■ EXTRACTED DATA ■
════════════════

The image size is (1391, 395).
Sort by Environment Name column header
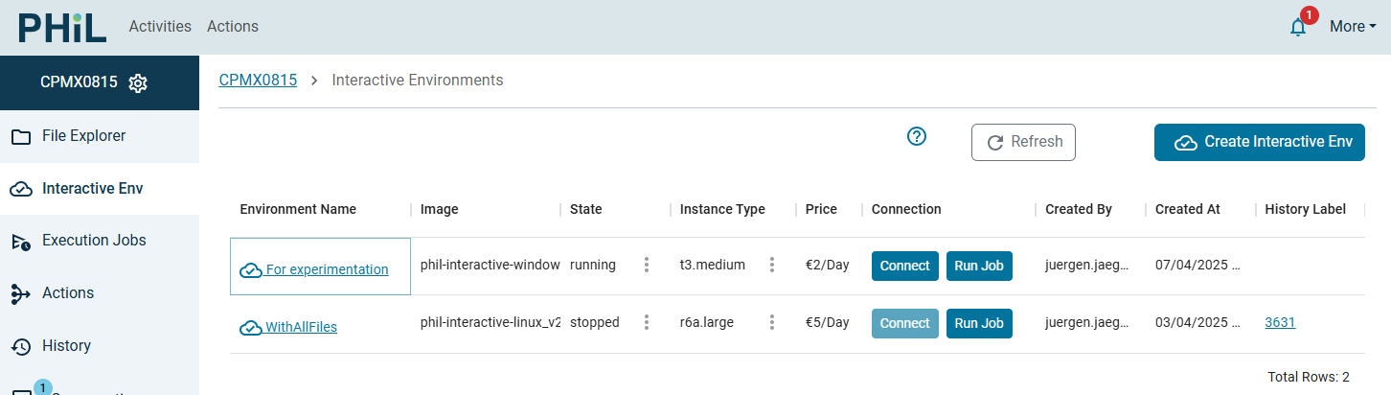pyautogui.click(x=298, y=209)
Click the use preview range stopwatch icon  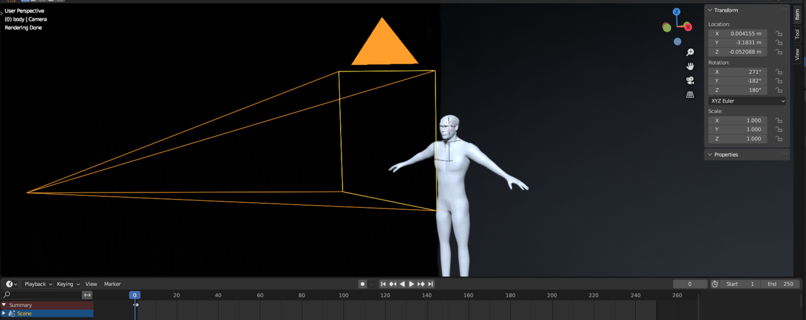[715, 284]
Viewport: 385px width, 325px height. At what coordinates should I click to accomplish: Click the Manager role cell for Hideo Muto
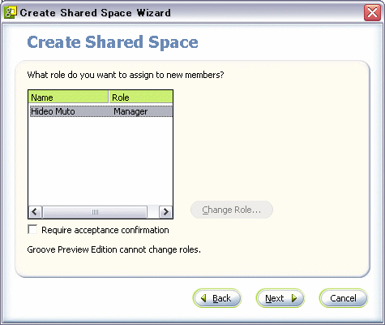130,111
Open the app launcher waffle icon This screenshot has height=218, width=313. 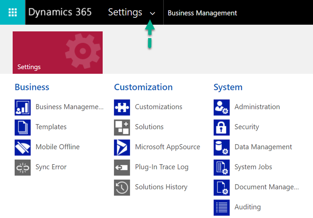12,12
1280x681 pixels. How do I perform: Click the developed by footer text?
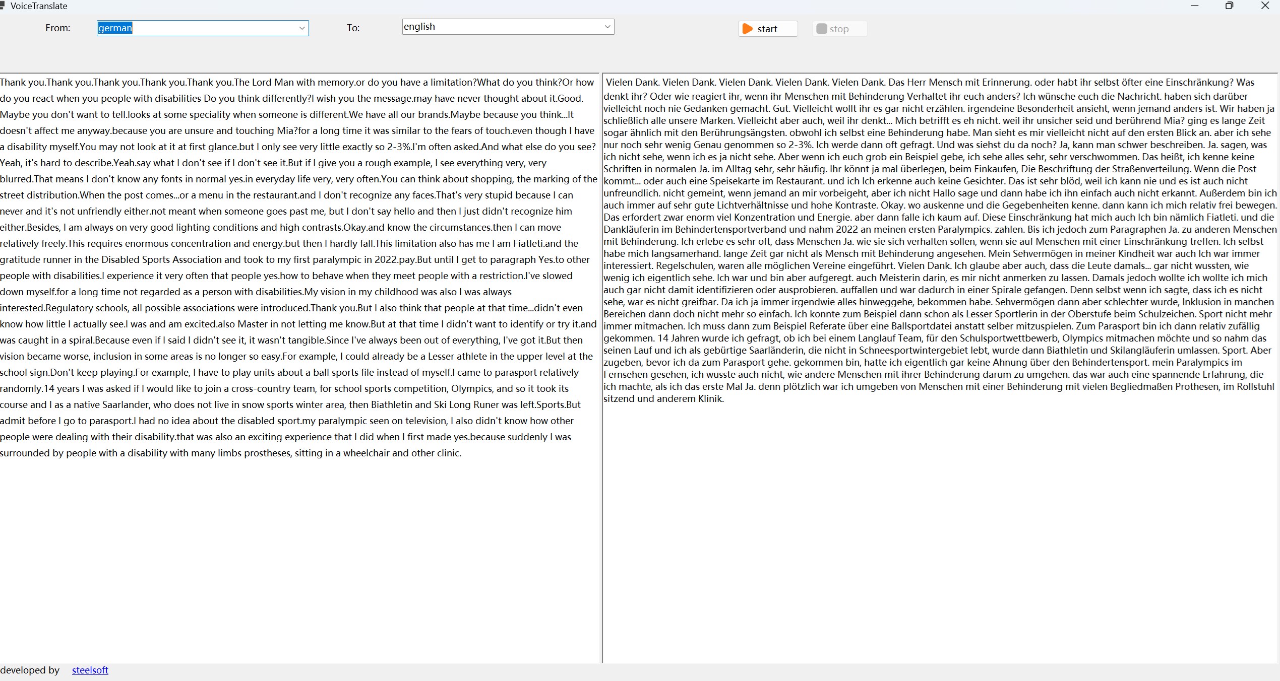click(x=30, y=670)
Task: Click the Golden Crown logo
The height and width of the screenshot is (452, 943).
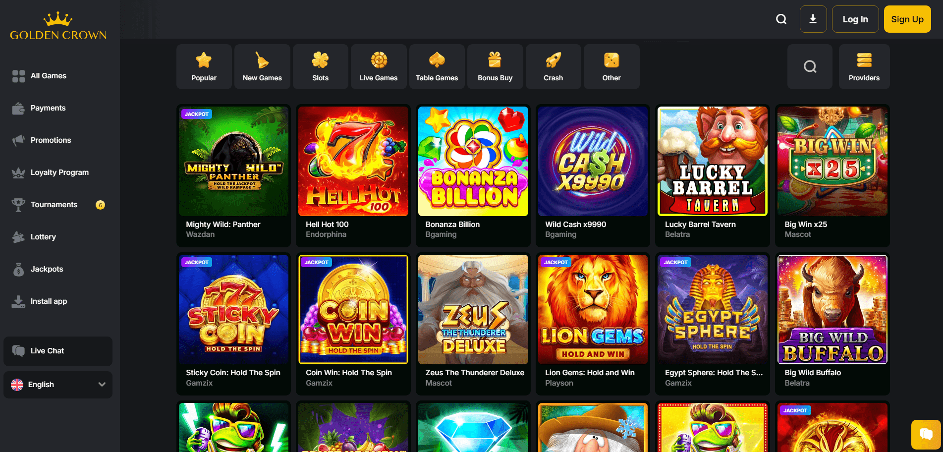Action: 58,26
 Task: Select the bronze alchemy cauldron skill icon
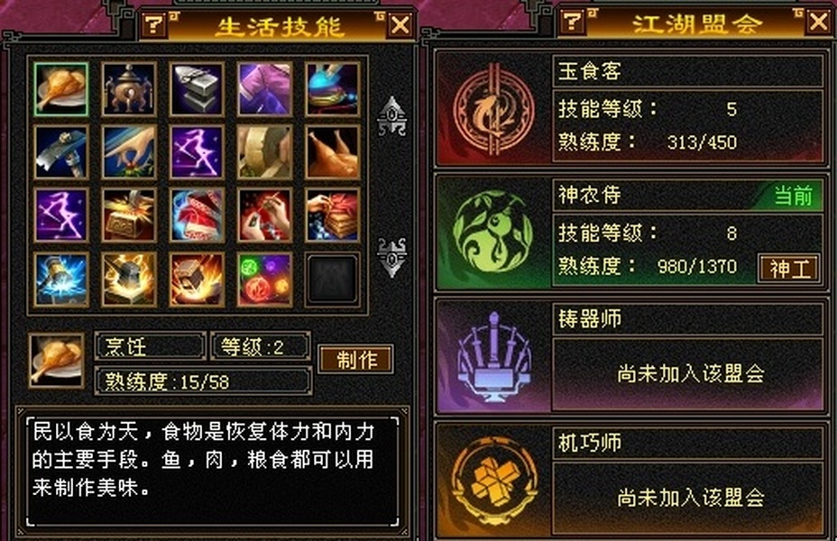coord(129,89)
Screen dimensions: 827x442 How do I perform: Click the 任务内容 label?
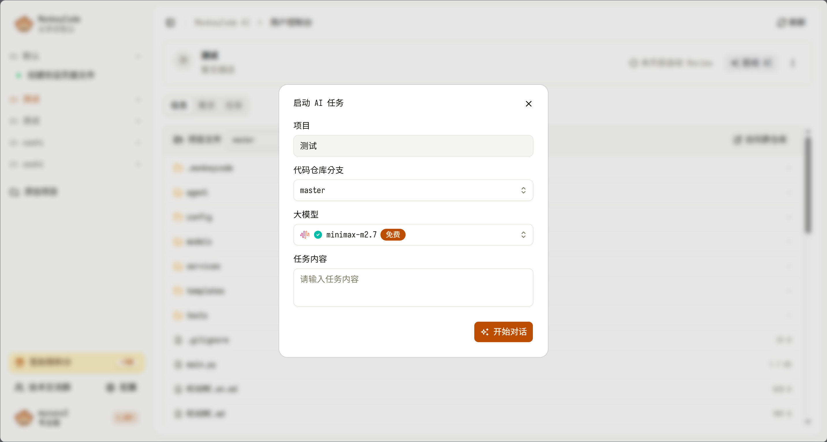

════════════════

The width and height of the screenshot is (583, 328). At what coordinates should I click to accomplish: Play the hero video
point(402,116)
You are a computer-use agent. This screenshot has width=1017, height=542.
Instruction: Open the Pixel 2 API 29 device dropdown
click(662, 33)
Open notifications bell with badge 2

════════════════

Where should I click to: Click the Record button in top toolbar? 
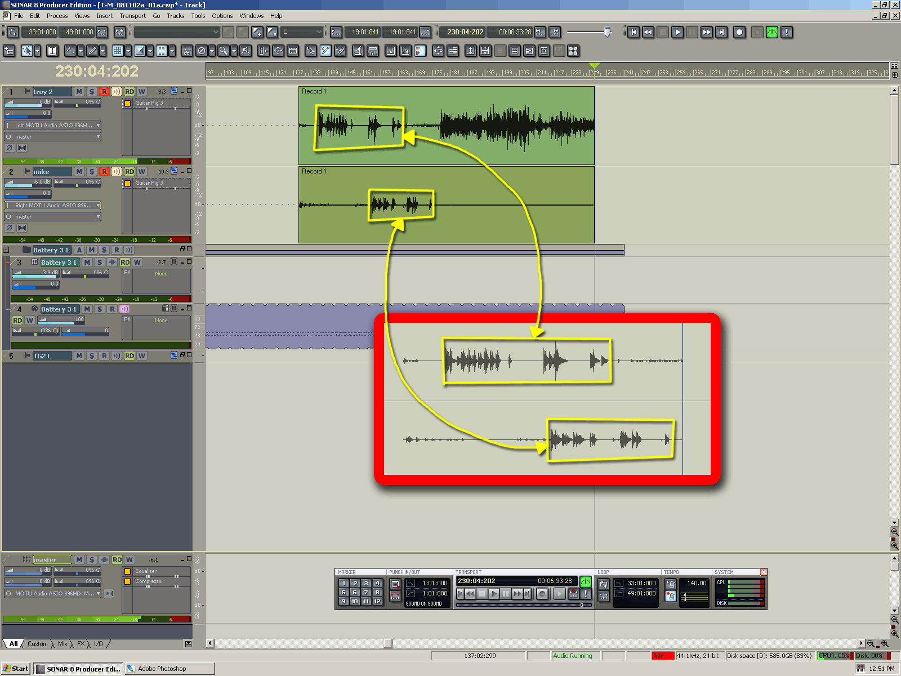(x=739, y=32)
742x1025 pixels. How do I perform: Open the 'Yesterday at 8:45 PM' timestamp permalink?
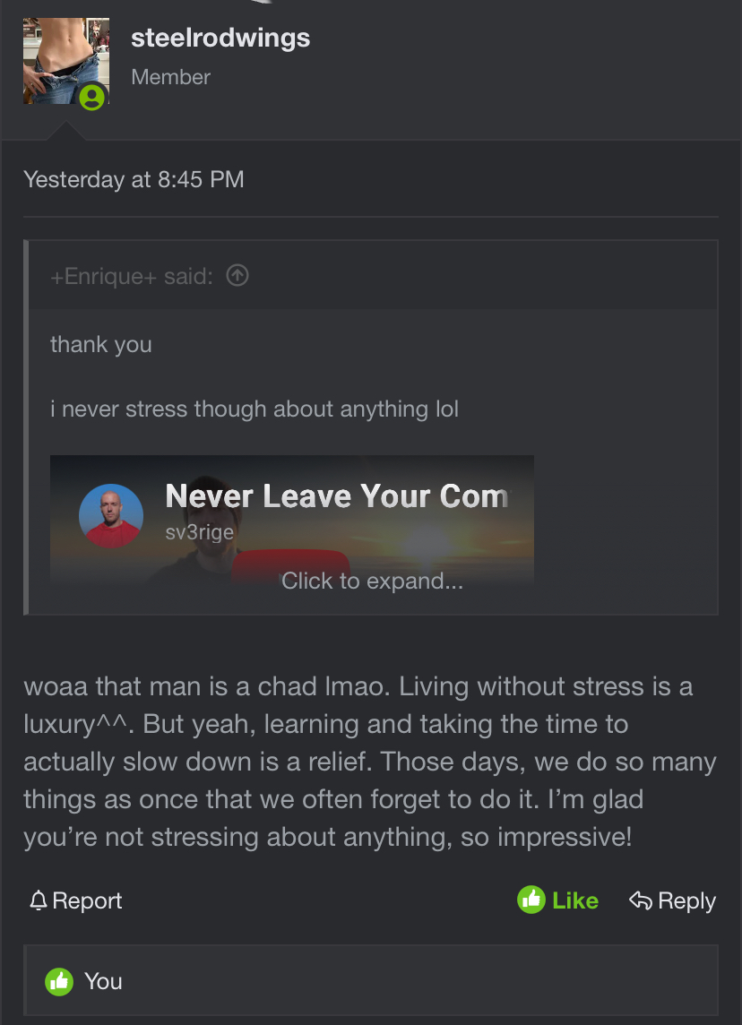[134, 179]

════════════════

■ WORK REQUIRED ■
Rename "Task" to "Goal" in the rows that begin at the line containing "1280x681 pixels. How" and end after the line containing "Screen dimensions: 827x442", and return only those lines with nothing else changed. Omit the pictures from your answer.

■ WORKED ANSWER ■
1280x681 pixels. How do I perform: Click the developed by footer text?
click(x=30, y=670)
Goal: Click the Golden Crown logo
The height and width of the screenshot is (452, 943).
Action: 58,26
 Goal: Select the bronze alchemy cauldron skill icon
coord(129,89)
Screen dimensions: 827x442 How do I perform: Click the 任务内容 label?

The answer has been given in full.